There’s something about birthdays that call for reflection. I used to love my birthday and would declare the entire month of July my birthday month. I would treat myself for the whole month and tell anyone would tolerate me that it was my birthday. I loved to be celebrated for the one month out of the year. After Tony died, I lost my love for my birthday and celebrations in general felt different. Tony died 2 weeks before my birthday and now, when I think about my birthday I simply think about the devastation of death and loss.

This past July, I turned 40. I don’t honestly know how that happened. It felt like one day I was 36 years old and then I woke up and was turning 40. I’m sure that most people feel that way, but there is something quite special about the grief haze that robs one of time. I can barely remember the first year after Tony died, so memory has been quite a fickle thing these past two years.

If you had asked me three years ago about how I felt about turning 40, I would have told you that I felt great about it and that I was going to throw myself a rocking party. I had the love of my life, a house we bought, a future we were building, planning a wedding and children. Life was great, and I was riding that wave. My life was so full, and I felt so lucky to “have it all” from a career that I was passionate about and a relationship that I adored.

Tony’s sudden death changed everything in my life. I was now married without a husband, no children in a house we loved, a career that I still loved but felt disconnected from and everything was up for grabs. Nothing felt secure anymore and I felt untethered for the first time in my life.

I didn’t throw myself the biggest birthday bash in July.
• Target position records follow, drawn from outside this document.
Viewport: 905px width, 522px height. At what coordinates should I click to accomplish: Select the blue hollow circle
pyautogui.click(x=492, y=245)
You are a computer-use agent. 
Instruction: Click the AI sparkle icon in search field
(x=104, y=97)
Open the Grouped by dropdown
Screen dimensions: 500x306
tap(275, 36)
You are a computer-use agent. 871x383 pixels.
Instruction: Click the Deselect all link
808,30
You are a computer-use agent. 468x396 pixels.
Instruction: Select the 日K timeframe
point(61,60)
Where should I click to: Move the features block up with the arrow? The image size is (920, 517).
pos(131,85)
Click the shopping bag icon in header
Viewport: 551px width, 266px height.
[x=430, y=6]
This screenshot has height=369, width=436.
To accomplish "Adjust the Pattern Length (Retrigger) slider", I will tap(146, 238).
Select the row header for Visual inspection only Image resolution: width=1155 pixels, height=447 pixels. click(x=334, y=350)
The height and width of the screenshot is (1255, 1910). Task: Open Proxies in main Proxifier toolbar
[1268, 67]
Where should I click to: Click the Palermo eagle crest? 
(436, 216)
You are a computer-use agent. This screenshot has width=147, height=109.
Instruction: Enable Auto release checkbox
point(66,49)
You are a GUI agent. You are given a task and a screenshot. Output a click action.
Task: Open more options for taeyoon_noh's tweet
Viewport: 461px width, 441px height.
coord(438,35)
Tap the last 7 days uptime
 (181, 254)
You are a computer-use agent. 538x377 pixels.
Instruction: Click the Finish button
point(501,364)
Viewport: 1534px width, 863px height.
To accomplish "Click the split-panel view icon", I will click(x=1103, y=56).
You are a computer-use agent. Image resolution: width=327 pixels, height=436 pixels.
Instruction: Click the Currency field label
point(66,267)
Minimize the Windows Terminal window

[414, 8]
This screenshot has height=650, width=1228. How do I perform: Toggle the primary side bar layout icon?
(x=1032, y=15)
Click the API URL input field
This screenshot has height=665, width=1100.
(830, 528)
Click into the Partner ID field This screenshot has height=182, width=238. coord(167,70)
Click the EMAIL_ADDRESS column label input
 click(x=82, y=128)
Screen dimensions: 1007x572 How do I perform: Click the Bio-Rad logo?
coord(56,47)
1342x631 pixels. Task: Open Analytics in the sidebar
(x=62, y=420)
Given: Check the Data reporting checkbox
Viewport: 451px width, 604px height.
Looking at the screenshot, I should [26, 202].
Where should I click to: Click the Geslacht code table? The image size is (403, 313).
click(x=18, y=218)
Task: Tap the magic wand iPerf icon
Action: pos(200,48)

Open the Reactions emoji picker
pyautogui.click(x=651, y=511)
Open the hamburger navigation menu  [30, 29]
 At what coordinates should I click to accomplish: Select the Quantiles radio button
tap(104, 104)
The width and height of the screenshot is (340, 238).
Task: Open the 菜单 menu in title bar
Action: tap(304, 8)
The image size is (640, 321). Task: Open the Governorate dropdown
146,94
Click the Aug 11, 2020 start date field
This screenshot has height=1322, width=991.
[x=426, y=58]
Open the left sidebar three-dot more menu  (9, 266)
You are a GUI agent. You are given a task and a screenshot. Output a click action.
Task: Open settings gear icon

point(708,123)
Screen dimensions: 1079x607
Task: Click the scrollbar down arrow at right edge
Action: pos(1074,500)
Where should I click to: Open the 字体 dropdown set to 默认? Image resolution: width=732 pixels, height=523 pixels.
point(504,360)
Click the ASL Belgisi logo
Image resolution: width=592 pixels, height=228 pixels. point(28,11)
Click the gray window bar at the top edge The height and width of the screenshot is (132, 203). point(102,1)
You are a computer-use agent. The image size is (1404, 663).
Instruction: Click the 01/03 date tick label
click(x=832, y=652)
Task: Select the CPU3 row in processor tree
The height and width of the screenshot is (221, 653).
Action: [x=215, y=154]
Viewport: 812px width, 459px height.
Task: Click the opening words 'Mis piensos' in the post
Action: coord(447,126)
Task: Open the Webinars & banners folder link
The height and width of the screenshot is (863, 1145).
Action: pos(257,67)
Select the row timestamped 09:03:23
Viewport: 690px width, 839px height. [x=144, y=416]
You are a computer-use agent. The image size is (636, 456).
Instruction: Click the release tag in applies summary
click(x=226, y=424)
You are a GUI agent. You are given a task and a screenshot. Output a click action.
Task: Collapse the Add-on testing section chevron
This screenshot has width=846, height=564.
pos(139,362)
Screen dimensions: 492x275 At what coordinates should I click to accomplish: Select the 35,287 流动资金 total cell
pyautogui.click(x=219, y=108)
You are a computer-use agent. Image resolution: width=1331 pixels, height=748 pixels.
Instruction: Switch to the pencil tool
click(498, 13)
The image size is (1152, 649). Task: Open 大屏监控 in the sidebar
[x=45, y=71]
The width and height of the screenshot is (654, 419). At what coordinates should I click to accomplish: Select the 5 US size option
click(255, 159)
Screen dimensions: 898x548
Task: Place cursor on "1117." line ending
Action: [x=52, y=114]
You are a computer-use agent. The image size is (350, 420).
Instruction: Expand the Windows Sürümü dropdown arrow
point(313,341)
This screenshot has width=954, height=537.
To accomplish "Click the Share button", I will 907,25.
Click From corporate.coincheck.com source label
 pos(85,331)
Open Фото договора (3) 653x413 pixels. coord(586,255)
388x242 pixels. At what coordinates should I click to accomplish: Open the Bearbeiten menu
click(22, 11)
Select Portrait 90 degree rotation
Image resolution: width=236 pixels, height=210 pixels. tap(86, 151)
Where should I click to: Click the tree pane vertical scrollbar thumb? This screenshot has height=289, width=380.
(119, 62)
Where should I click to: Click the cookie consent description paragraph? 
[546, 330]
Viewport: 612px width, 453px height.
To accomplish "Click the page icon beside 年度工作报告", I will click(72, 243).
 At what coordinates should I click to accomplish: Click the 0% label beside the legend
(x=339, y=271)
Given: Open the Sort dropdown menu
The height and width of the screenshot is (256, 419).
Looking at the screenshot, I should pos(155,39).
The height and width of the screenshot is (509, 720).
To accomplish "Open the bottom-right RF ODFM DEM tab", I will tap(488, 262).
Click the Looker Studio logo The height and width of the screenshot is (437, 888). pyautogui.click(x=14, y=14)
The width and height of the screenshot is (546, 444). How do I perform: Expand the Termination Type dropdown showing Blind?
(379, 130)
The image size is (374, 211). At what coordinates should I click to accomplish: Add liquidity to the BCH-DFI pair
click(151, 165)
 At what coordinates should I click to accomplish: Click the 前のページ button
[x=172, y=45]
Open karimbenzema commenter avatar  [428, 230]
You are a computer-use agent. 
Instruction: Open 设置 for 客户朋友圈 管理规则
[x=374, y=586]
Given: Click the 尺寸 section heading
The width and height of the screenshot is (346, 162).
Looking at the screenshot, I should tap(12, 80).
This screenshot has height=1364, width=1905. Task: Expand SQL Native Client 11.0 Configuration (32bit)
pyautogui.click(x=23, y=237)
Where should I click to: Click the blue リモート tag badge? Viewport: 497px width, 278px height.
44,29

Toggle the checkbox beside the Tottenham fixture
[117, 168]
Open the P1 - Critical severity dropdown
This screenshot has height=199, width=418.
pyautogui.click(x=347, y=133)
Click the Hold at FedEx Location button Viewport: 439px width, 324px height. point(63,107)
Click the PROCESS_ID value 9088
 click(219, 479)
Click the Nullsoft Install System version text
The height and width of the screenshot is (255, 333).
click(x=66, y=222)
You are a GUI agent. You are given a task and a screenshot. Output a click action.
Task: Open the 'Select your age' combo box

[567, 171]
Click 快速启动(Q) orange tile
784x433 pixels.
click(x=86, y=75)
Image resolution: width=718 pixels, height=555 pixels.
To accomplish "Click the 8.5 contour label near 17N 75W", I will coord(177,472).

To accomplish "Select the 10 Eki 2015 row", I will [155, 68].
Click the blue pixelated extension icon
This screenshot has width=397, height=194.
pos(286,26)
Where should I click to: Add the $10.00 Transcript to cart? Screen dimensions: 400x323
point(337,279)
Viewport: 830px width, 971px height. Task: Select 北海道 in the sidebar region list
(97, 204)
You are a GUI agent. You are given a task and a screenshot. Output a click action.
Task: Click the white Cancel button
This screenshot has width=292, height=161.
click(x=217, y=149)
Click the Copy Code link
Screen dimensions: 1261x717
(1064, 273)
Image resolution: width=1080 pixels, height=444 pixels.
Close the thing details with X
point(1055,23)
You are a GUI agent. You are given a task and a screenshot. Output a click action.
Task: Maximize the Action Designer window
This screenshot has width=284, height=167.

I allowed myself to celebrate with family and friends and accepted that I deserve to be celebrated. But most of all, I feel that being a 40-year-old widow has shifted my perspective. In many ways, I’m a softer person who has learned not to sweat the small things, as those things don’t actually matter in the grand scheme of life…I learned this the hard way. And in other ways, I’m more solid in who I am and what I want, not what is expected of me.

What do I want? I want to travel the world and experience the world. I want to find joy in my career again, which I feel that I am working towards each day. I want to have deep loving relationships with those in my life….and if I can’t, then I don’t have room for superficial relationships. I want to be confident in my independence and give myself permission to be the complex woman that I am. I want to date again, but not sure if I want to get married. I want to laugh as much as possible because this moment might be my last. I want people in my life to know beyond a shadow of a doubt that I love them.

I want to live fully, deeply and vulnerably. What do you want?